• Information provided:
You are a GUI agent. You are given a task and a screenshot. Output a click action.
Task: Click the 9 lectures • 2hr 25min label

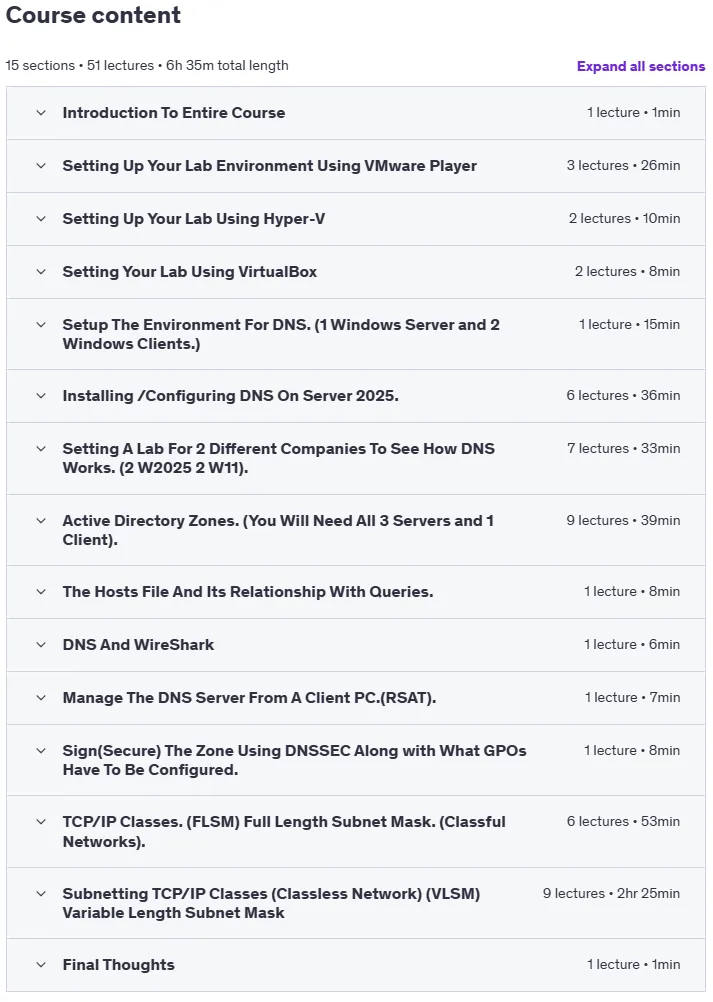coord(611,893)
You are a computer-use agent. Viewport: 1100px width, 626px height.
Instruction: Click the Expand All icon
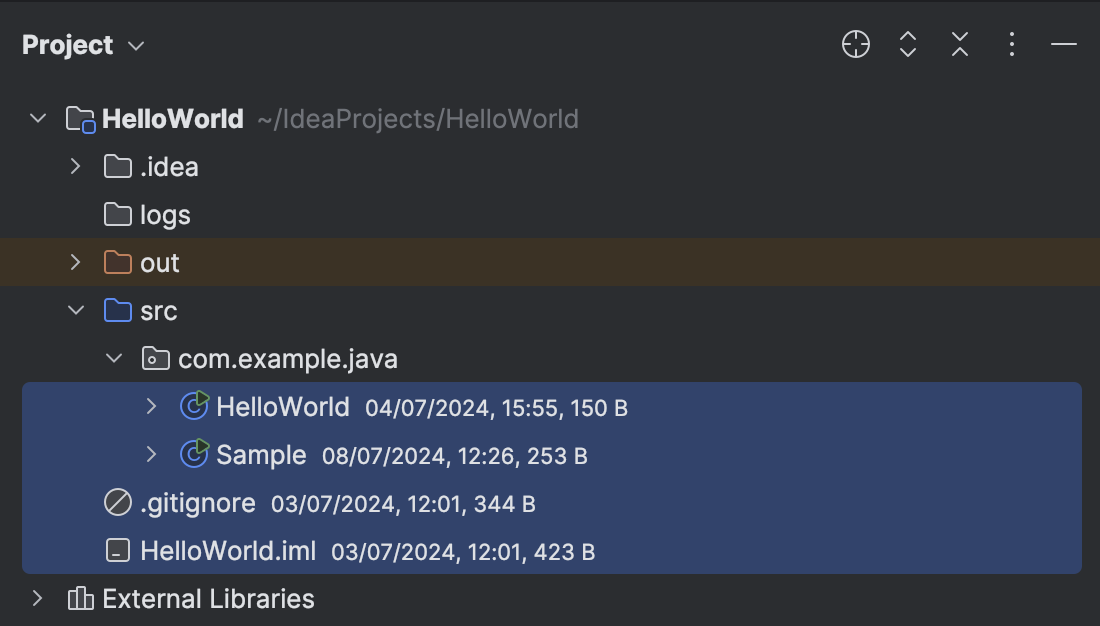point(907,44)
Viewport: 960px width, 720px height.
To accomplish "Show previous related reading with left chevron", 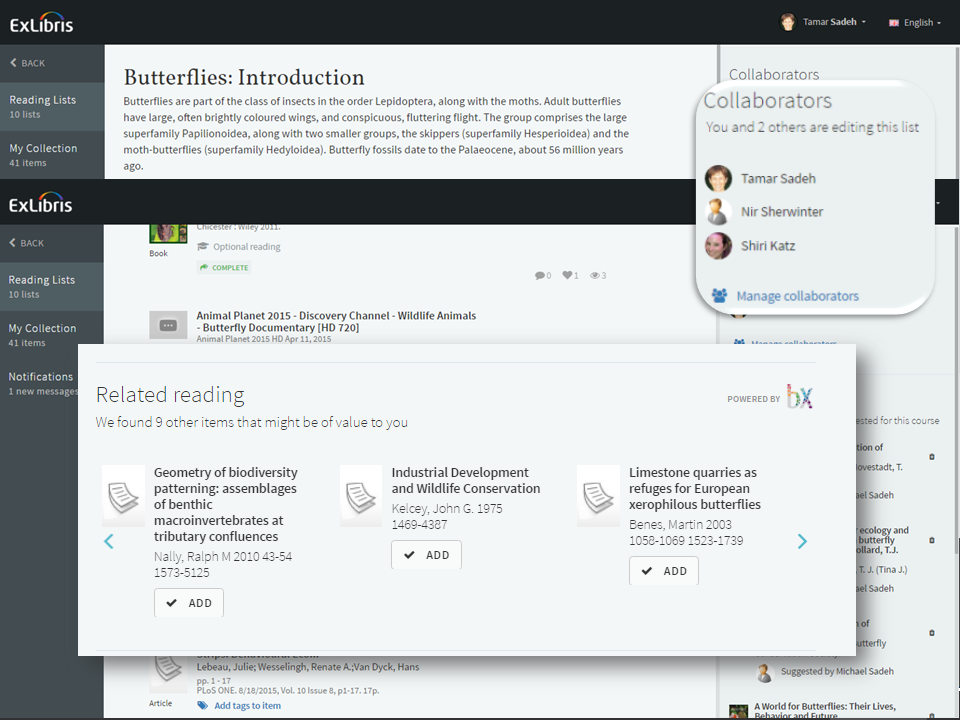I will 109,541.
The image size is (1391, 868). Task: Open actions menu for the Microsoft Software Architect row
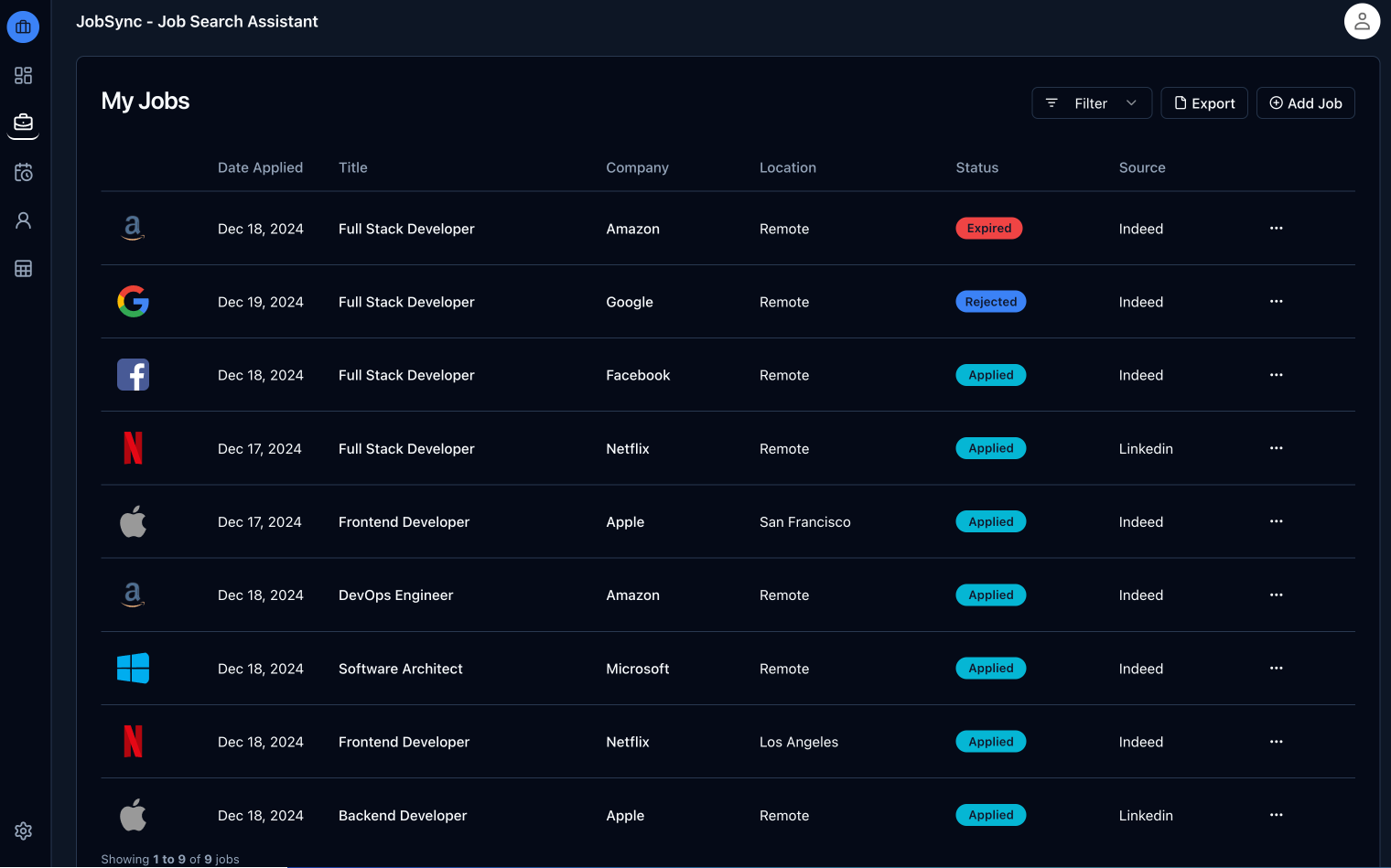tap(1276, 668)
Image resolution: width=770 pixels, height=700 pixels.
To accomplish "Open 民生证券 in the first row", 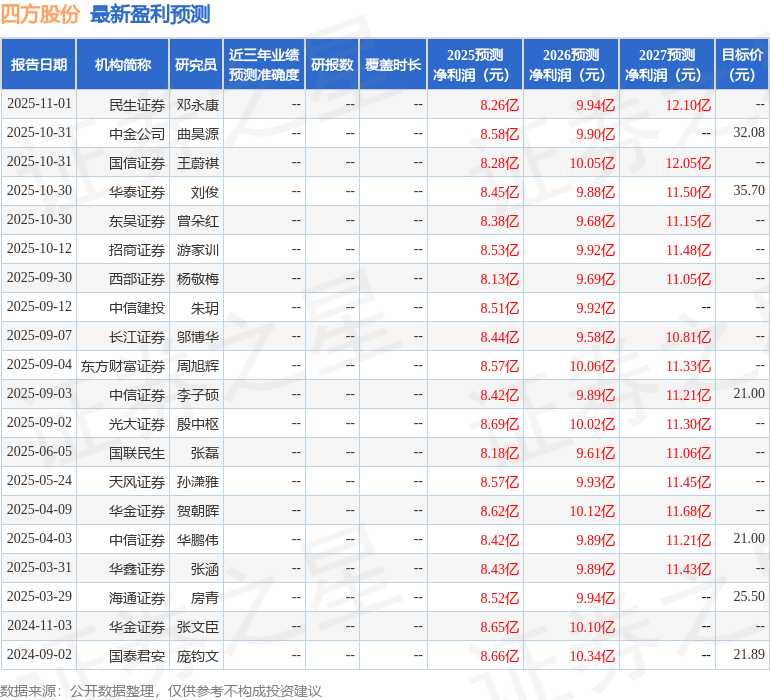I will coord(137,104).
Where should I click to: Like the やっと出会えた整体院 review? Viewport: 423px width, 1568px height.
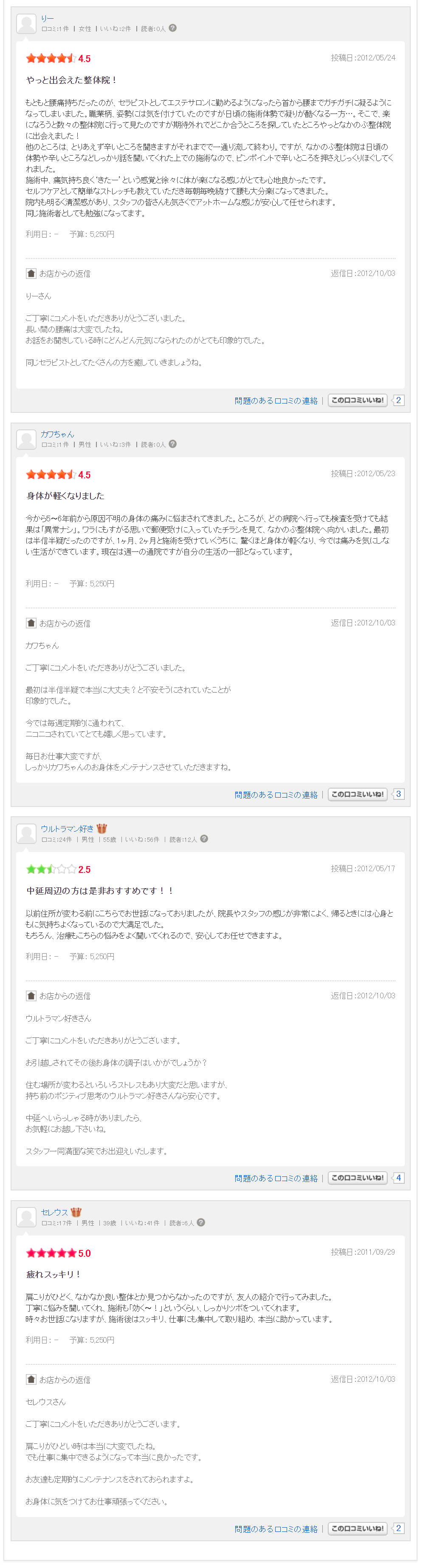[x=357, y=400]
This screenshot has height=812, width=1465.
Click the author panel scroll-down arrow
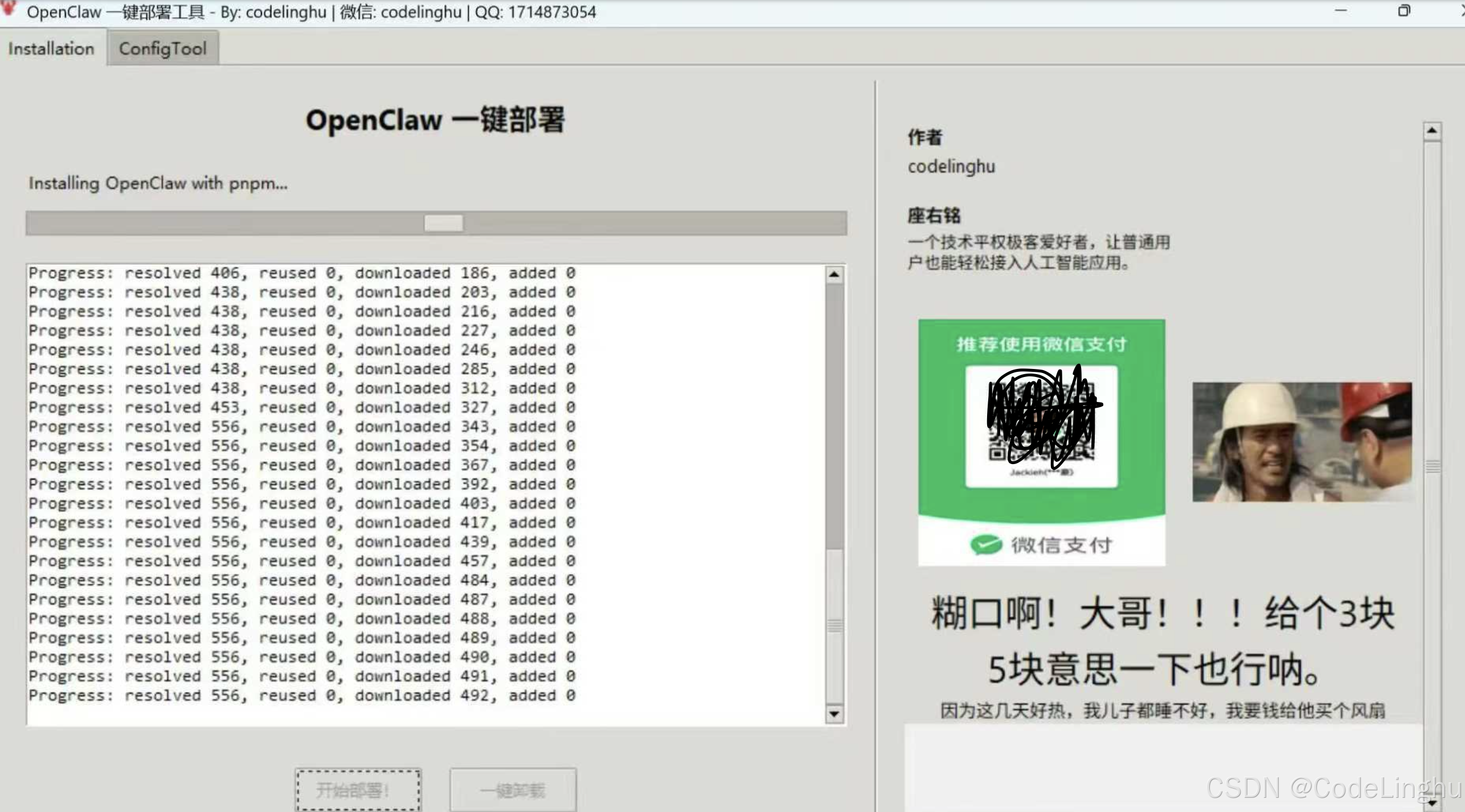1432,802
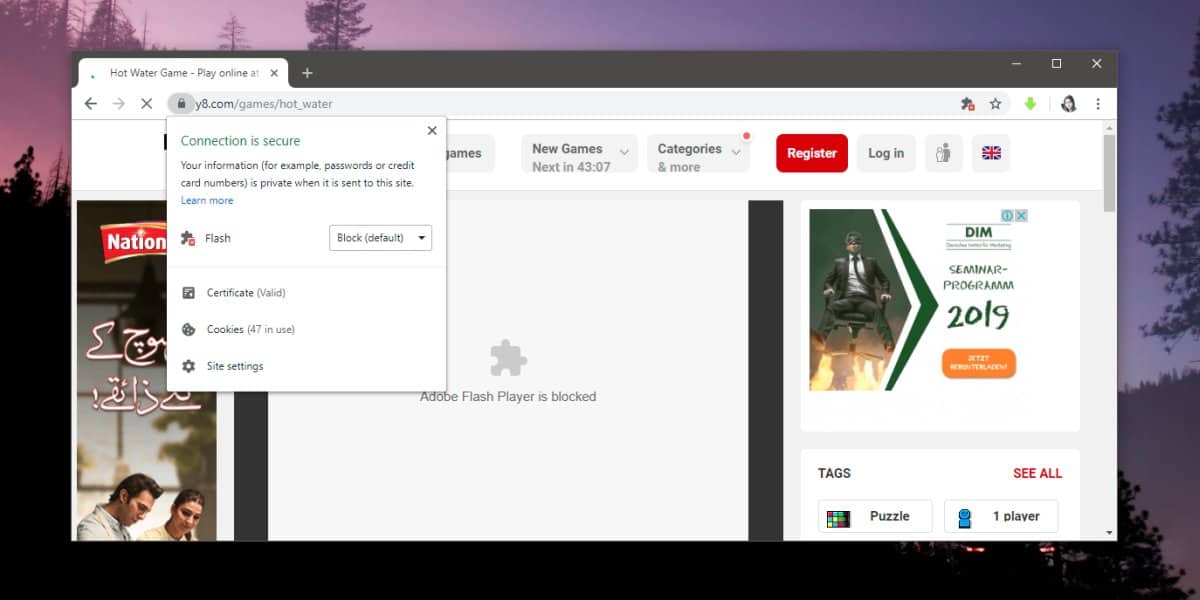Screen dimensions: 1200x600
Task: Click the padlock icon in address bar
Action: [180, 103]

• Task requirements:
Select every line in the listing above that contains the string "height", matching case exactly.

• Exercise response:
You are a computer-use agent. Viewport: 1100px width, 626px height.
Viewport: 960px width, 720px height.
Image resolution: width=770 pixels, height=700 pixels.
Where should I click to: Like the やっと出会えた整体院 review? Viewport: 423px width, 1568px height.
This screenshot has height=812, width=1465.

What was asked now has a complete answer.